What is FUD about this statement? It IS a FACT!

I'll tell you something else that is not FUD. Unless we ALL contact our State Assembly and Senate Representatives and urge them to OPPOSE AB 1934 before it reaches the floor for a vote, We will not be able to UOC at all. It will be illegal.
Also, oppose AB 1810 as well. Registration of long guns will just waste more tax dollars and serve NO purpose.
On April 13th, this bill was presented to the Public Safety Committee and unfortunately passed. The votes were as follows:

- Chair Assemblyman Tom Ammiano – AYE
- Vice-Chair Assemblyman Curt Hagman – NO
- Assemblyman Jim Beall, Jr. – NOT VOTING
- Assemblyman Danny Gilmore – NO
- Assemblyman Jerry Hill – AYE
- Assemblyman Anthony Portantino – AYE
- Assemblymember Nancy Skinner – AYE

NRA... WE NEED YOU!

joefrank64k
04-24-2010, 8:34 PM
Yet another of the innumerable anecdotes that prove that law-abiding CA gun owners can be arrested, prosecuted, etc for LEGAL activities. Until this is ABSOLUTELY impossible in this state, LE is NOT your friend.

Big red's anecdote doesnt prove anything other than the fact that even law enforcement does not fully grasp the content of the laws they are expected to enforce.... It is jumping to conslusions that just because someone talked to a deputy in a coffee shop at some undefined moment in time, that lawful activities will result in PROSECUTION and JAIL TIME.

Can we stop spreading this FUD?

+1...

mrlightning559
04-24-2010, 9:03 PM
How can i transport a handgun while riding a motorcycle?

Librarian
04-24-2010, 9:07 PM
How can i transport a handgun while riding a motorcycle?

See http://wiki.calgunsfoundation.org/index.php/Transporting

Don't think you need a trunk.

N6ATF
04-24-2010, 9:54 PM
You can't do this, unless you want all guns in CA to be banned.

:rolleyes:

xr650r
05-03-2010, 5:26 PM
FUD flag on the play-

There is no requirement to transport your firearm in a locked case. Transporting in a locked case is an exemption from violation of 12025 and 626.9... Please see 12025 (f) for the other exemption that does not require a locked case for transport in a vehicle.

valkylrie, if you are interested in more information on open carry in California you should definately read up on what the law says, rather than rely on the sometimes inaccurate information dispensed by internet strangers.

You can read up on the topic at

http://californiaopencarry.org
http://opencarry.mywowbb.com/forum12/

http://ag.ca.gov/firearms/travel.php <--more FUD? :o The man said "in his car", so I figured he'd be driving around with the handgun. LUCC or UOC are different subjects, but maybe I'm off base. I always put them in a locked container in the locked truck, away from prying eyes and fingers.

GrizzlyGuy
05-03-2010, 6:00 PM
http://ag.ca.gov/firearms/travel.php <--more FUD? :o The man said "in his car", so I figured he'd be driving around with the handgun. LUCC or UOC are different subjects, but maybe I'm off base. I always put them in a locked container in the locked truck, away from prying eyes and fingers.

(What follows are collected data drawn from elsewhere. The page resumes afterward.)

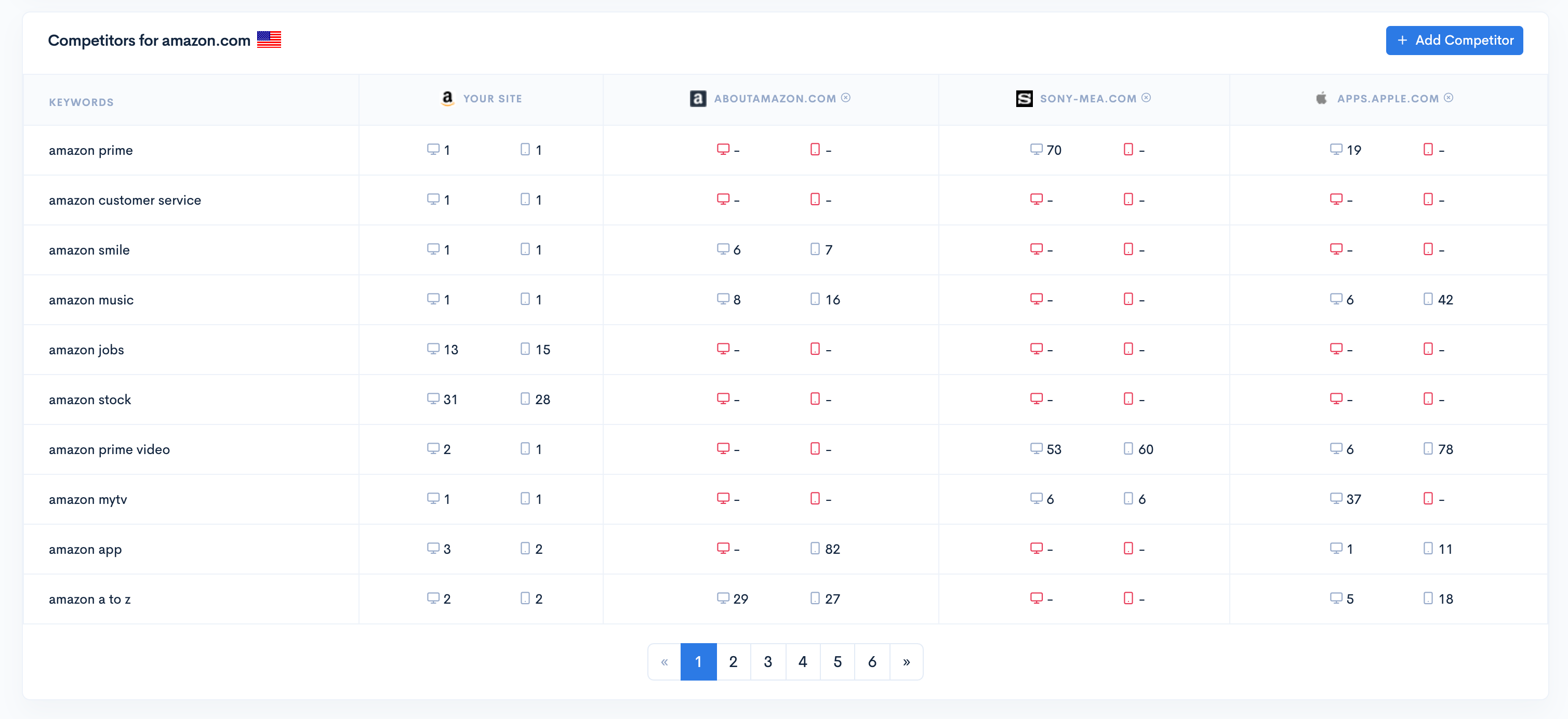This screenshot has width=1568, height=719.
Task: Click desktop icon for amazon jobs Your Site rank
Action: 433,349
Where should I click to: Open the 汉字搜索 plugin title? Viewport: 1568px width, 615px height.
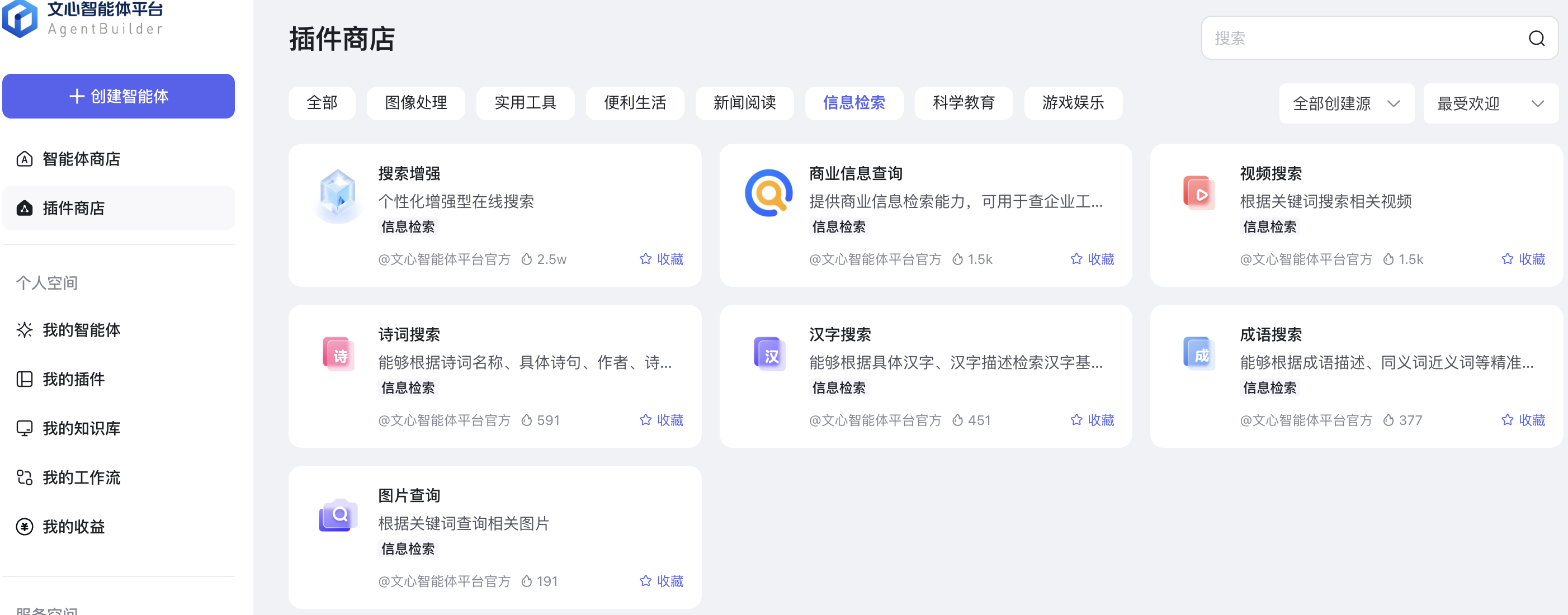(839, 334)
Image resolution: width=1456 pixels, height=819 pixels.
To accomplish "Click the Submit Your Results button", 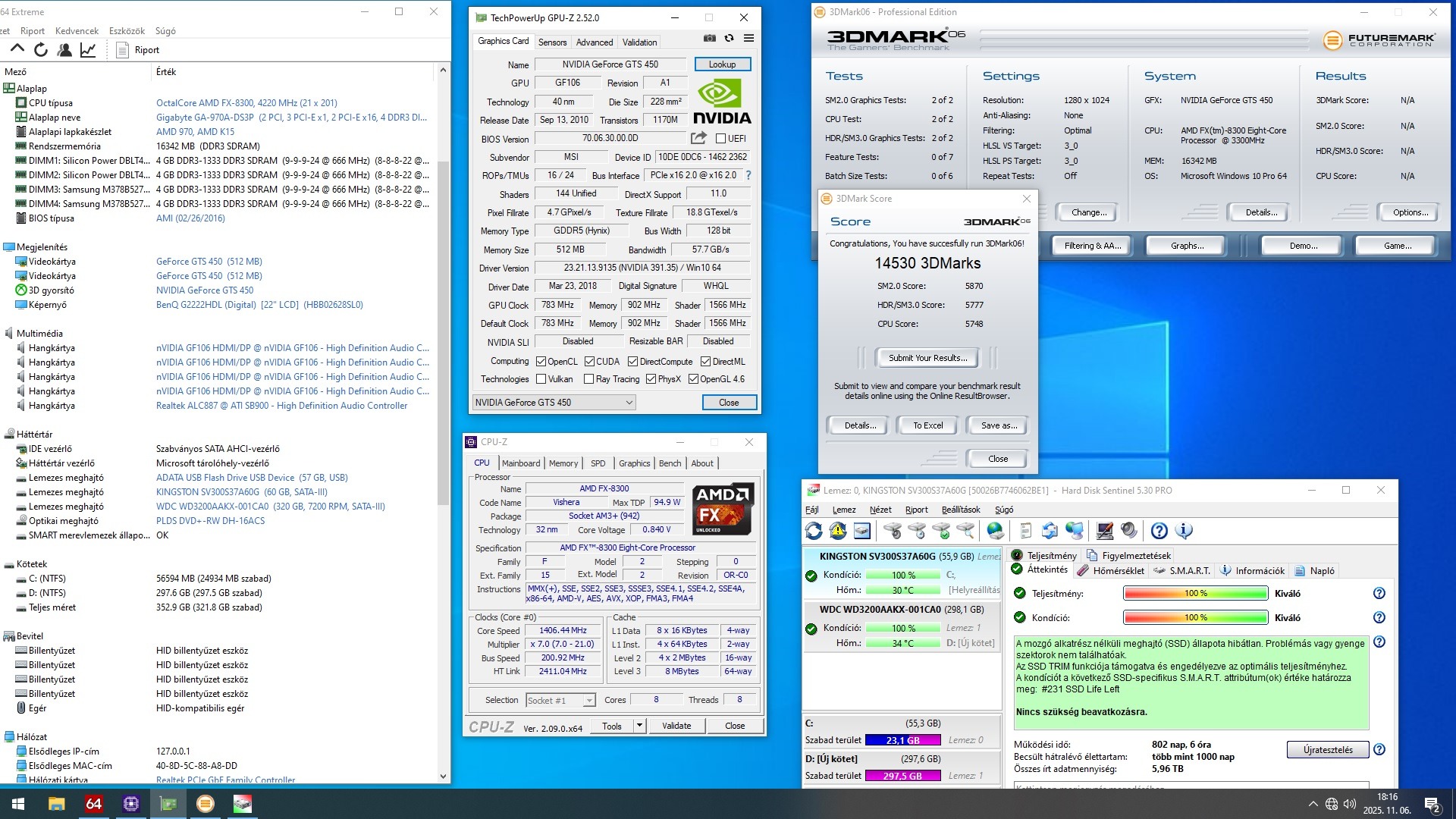I will coord(927,358).
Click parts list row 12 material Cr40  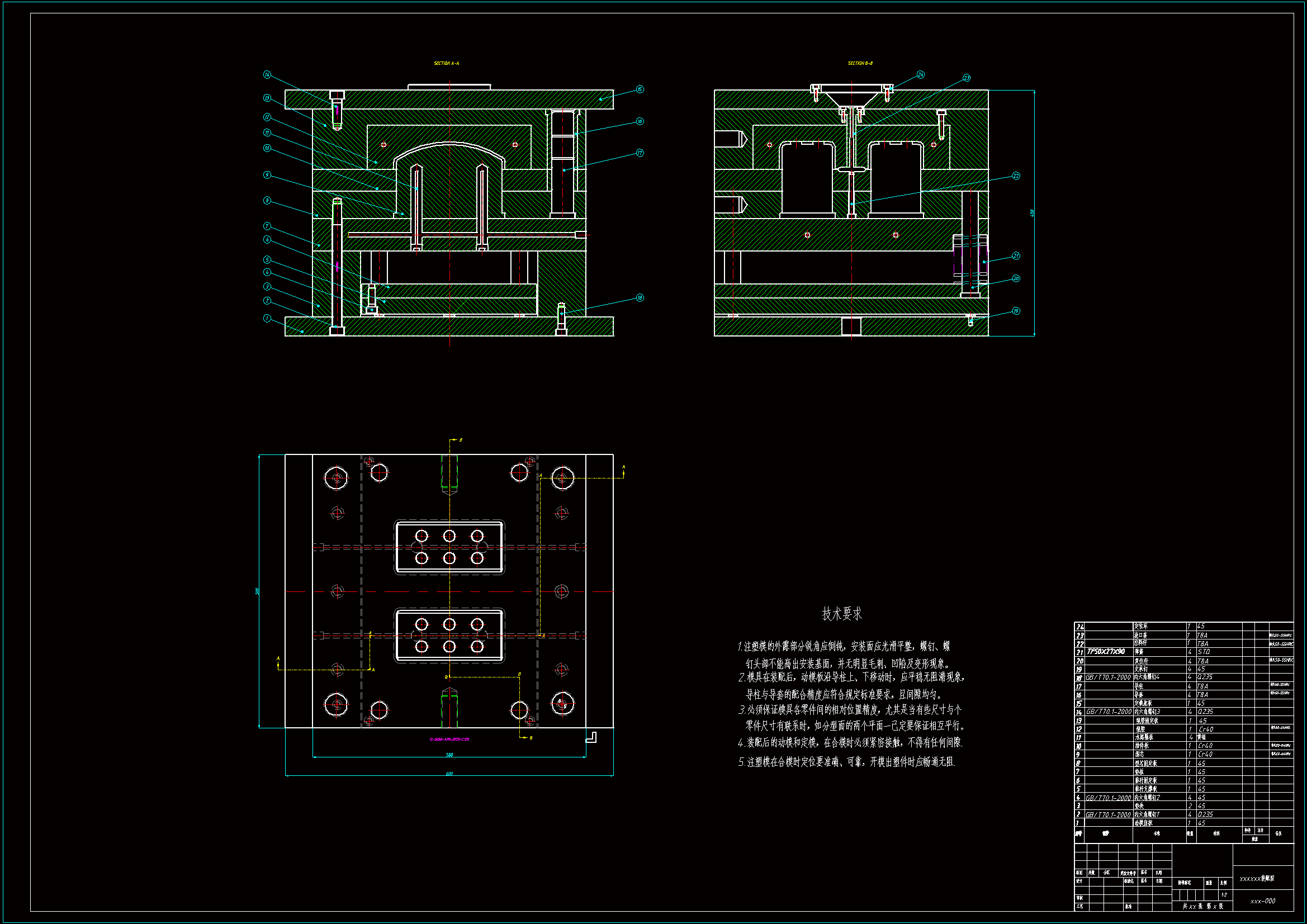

That's not FUD, it is a summary of what 12026.1 (http://law.onecle.com/california/penal/12026.1.html) says and is probably the most common method for legally transporting a handgun in CA. It is also probably the 'least-drama-causing' method.

However, it isn't the only legal method. Among other legal methods:

1) Toss it on your seat in plain view (http://wiki.calgunsfoundation.org/index.php/Transporting#OPEN_handgun_transport) (unloaded) or keep it in your belt holster. This is legal as long as you don't drive through a school zone.

2) Hide it under your jacket, unloaded, and not in a locked case. That is legal if your destination/purpose meets one of the exemptions in 12027 (http://law.onecle.com/california/penal/12027.html) (going hunting/fishing being a commonly used one) and you don't drive through any school zones.

Those last two are fairly common methods in rural areas where school zones are few and far between, and the people and LEOs don't have cows and hyperventilate every time they see a gun. :43:

xr650r
05-05-2010, 10:14 PM
Sweet baby Jesu...!

Unloaded under your coat while driving? Yikez! Sounds like a way to piss off a cop. Just saying...

Whoa Nellie
05-05-2010, 11:34 PM
The issue of unloaded open carry has two contradicting codes in my opinion. Here they are.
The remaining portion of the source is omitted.